How To Perform Warrior Pose 3?

Here is a step-by-step guide to performing warrior pose 3:

  1. Start with your right foot forward in a high lunge.
  2. Put your hands in a prayer position with your palms touching in front of your chest (Anjali Mudra).
  3. You can engage your lower abdominals by drawing in your lower abdomen from navel to spine after gently bringing together and lifting your pelvic floor muscles. Mula and Uddiyana Bandhas are therefore activated for balance and lightness.
  4. Fold forward from the hips, bringing your upper body to a 45-degree angle with the floor as you exhale.
  5. Just in front of your mat, pay attention to a spot on the floor. Your Drishti, or location of gazing, is here.
  6. Take a deep breath, plant your front foot firmly, and start to lean forward. Start removing the rear foot from the ground.
  7. After taking a breath out, bring your body and left leg parallel to the floor by starting to straighten the standing leg.
  8. To maintain the leg engaged without locking the knee, raise the muscles in your right thigh.
  9. In order to maintain the raised leg active, keep the foot that is being raised flexible with the toes pointed down toward the floor.
  10. If you can, stay in the position for five full breaths. Then, bend your front knee, softly lower your rear leg, and come back to a high lunge.
  11. From here, take a few breaths in Mountain position, Tadasana, or Downward Dog before stepping your left foot forward into High Lunge for the next side.

Modifications/Variations

Beginners should try to pose against the wall at first. You can also hold on to a chair instead of the wall if that seems easier.

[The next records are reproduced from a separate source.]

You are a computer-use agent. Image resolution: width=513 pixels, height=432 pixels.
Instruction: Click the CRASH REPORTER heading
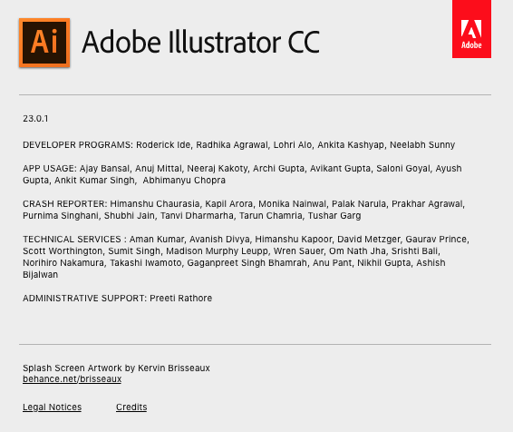coord(64,203)
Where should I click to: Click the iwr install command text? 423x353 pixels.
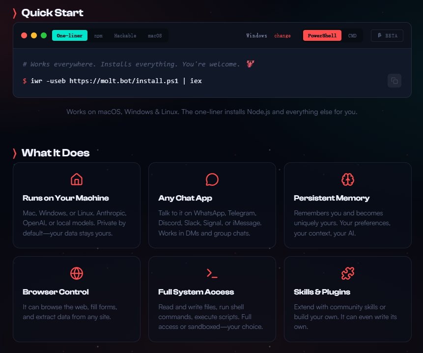[x=116, y=81]
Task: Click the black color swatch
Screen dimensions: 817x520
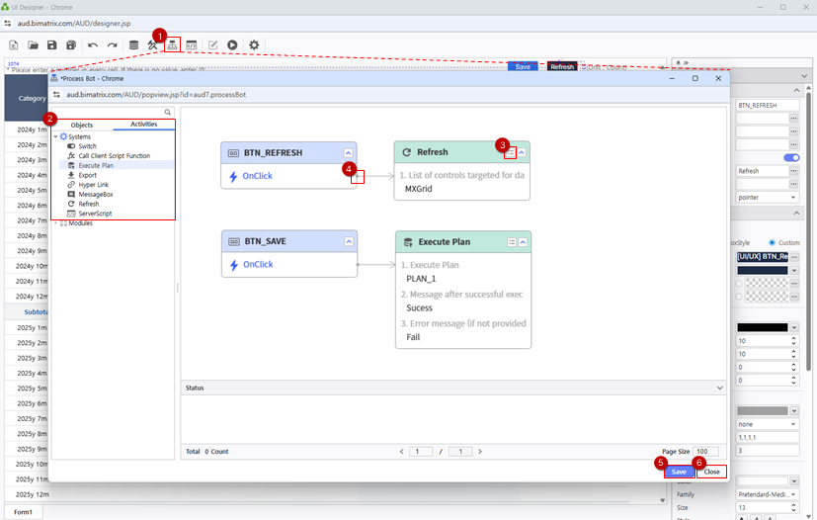Action: coord(762,327)
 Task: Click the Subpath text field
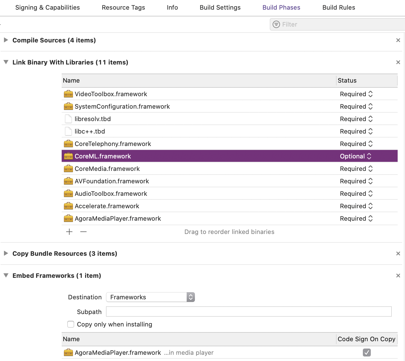click(x=249, y=311)
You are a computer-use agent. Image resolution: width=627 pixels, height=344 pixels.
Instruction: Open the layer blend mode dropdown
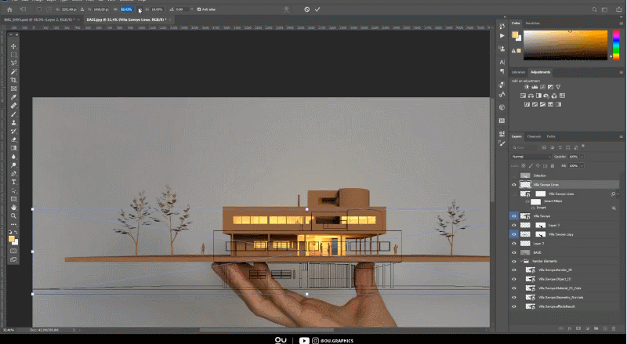531,157
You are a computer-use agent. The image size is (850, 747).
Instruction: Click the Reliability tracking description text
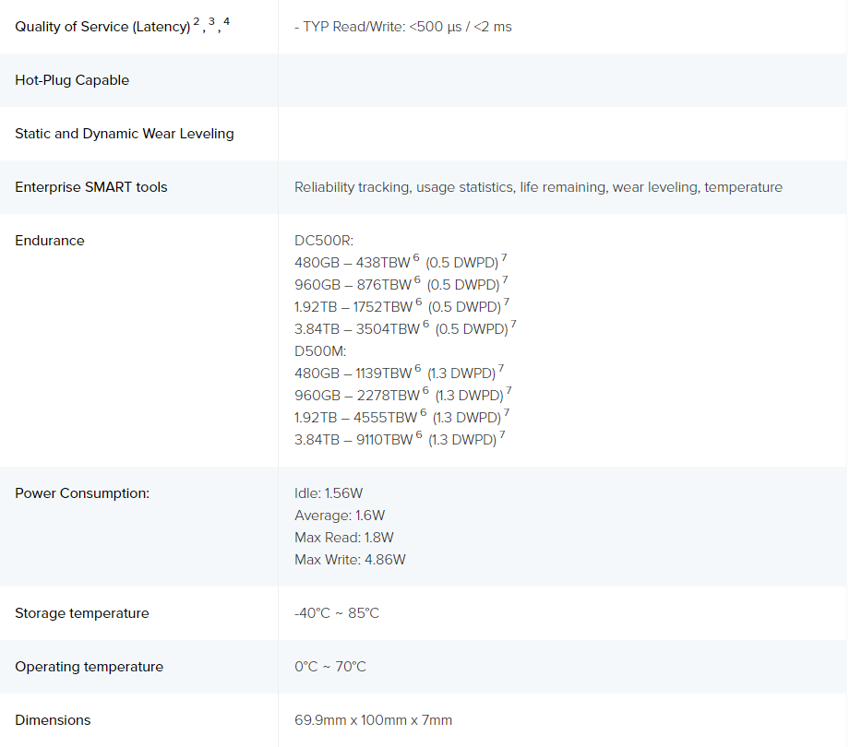point(538,187)
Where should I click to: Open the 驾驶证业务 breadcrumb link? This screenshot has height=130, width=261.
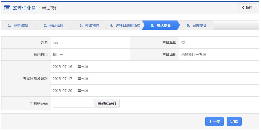point(24,8)
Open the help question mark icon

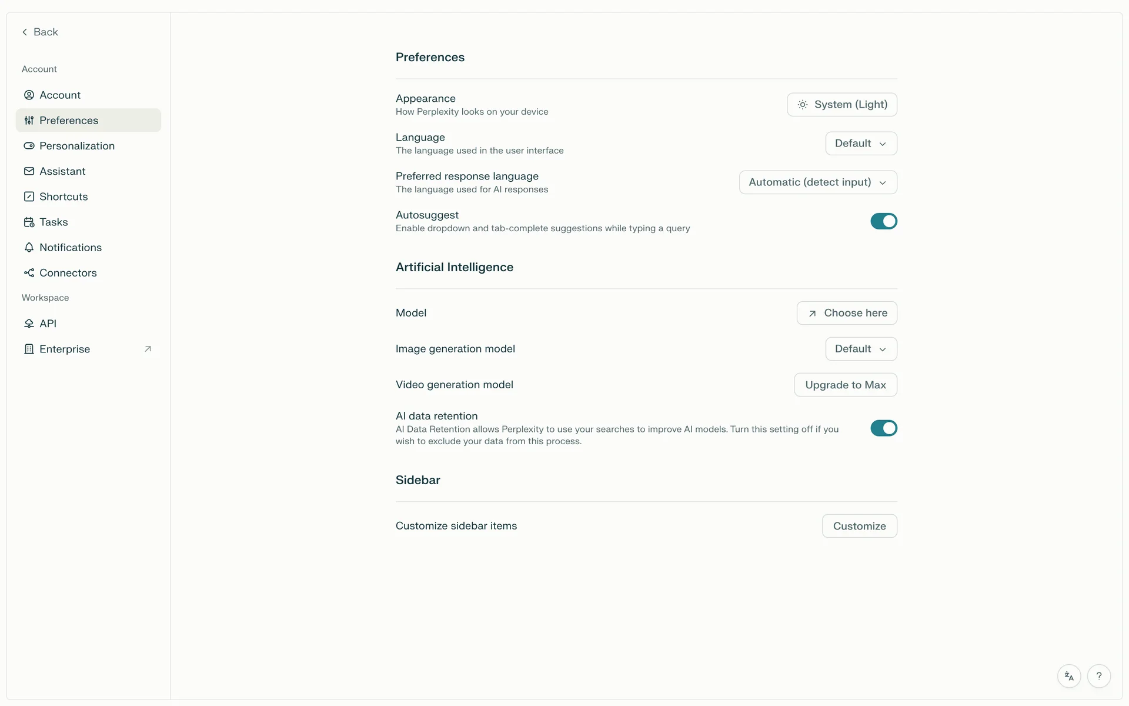(1098, 676)
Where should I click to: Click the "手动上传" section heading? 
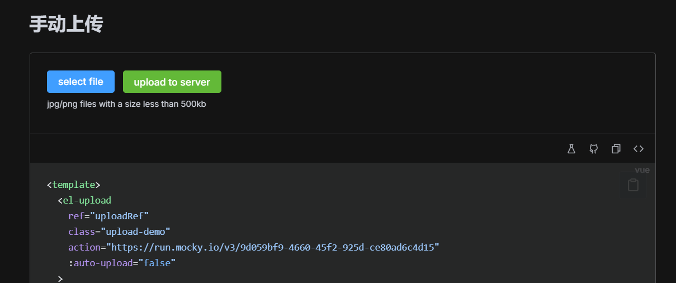click(x=66, y=24)
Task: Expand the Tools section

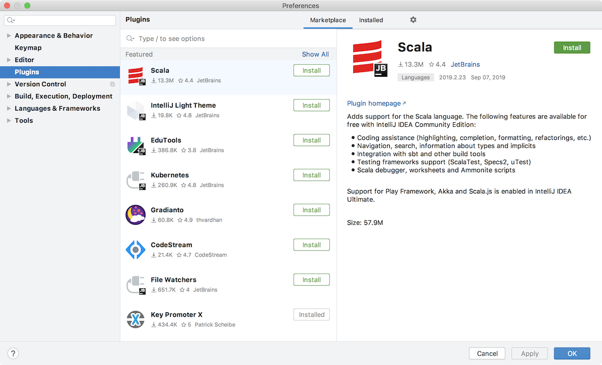Action: [x=8, y=120]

People who are up for a challenge and have mastered the basic pose can bring their arms to a reverse Namaste position behind your back and brings their arms to either side of your body.

Precautions To Take

Avoid practising the yoga pose if you have:

  • high blood pressure
  • balance difficulties
  • hip, knee, ankle, back or shoulder injury
  • pain in any part of the body

Also, avoid doing this pose if you are pregnant. Do not perform this pose without consulting your doctor, especially if you have an underlying disease.